Autre tendance relevée par l’Insee : en début d’année, la dynamique de l’industrie a été pénalisée par des événements – arrêts de raffineries, difficultés d’approvisionnement dans le secteur automobile – dont le caractère conjoncturel laisse augurer d’une possible reprise.
Les USA confortent leur avance
Sur le plan international, « le décalage entre la conjoncture américaine et européenne se confirme » explique Clément Bortoli. Fin 2023, en effet, l’activité avait bondi aux États-Unis (+0,8% au dernier trimestre) et stagné dans la zone euro, l’économie britannique rentrant, elle, en récession. Pour ce premier semestre 2024, l’Insee prévoit que l’économie américaine poursuive sa progression à un rythme soutenu (+ 0,5%, par trimestre), portée par l’expansion des dépenses publiques. De son coté, l’activité économique britannique devrait repartir aussi assez vivement, grâce à la demande intérieure (+0,3 % par trimestre).
En revanche, dans la zone euro, la reprise serait plus poussive : +0,1 % au premier trimestre, puis +0,3% pour les trois mois suivants. Et les disparités existantes entre les différents pays ne devraient commencer à se réduire qu’au printemps, prévoit l’Insee. L’Allemagne démarrerait l’année avec un trimestre de contraction de son économie ( -0,1 %), poursuivant la tendance des mois précédents, avant de repartir au deuxième trimestre 2024 (+0,2 %). En Italie, la croissance garderait un rythme modéré (+0,2 % par trimestre). L’Espagne elle, devrait poursuivre sa croissance de 2023 pour enchaîner deux trimestres positifs (+0,6 %, puis +0,5 %), grâce au soutien du plan de relance et au potentiel de rattrapage post-pandémie.

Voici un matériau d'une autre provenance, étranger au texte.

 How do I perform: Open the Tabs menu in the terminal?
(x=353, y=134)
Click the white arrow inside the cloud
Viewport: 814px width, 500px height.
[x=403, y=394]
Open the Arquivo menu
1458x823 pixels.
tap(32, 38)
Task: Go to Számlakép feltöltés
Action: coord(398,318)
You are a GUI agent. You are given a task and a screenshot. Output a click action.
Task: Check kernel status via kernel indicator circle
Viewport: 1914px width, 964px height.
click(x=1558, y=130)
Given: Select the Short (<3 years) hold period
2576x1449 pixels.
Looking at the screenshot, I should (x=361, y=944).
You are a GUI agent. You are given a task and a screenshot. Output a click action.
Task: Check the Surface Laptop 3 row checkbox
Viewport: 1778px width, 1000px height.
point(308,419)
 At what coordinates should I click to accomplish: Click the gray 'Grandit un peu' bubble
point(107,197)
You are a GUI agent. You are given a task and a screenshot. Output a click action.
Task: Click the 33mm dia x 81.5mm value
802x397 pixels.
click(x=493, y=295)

Acteur de poids pour l’économie mondiale, la Chine devrait peiner à retrouver son niveau de croissance d’avant la crise sanitaire (+1,1 % par trimestre), notamment en raison de sa « crise immobilière persistante ».
Dans ce contexte, le commerce mondial retrouverait un peu d’élan au premier semestre » (+0,5 % au premier trimestre, puis +0,7 %). Toutefois, « la demande mondiale adressée à la France progresserait de façon un peu moins dynamique (+0,4 %, puis +0,5 %), les exportateurs français étant pénalisés par leur spécialisation géographique vers les économies européennes, et en particulier vers l’Allemagne ».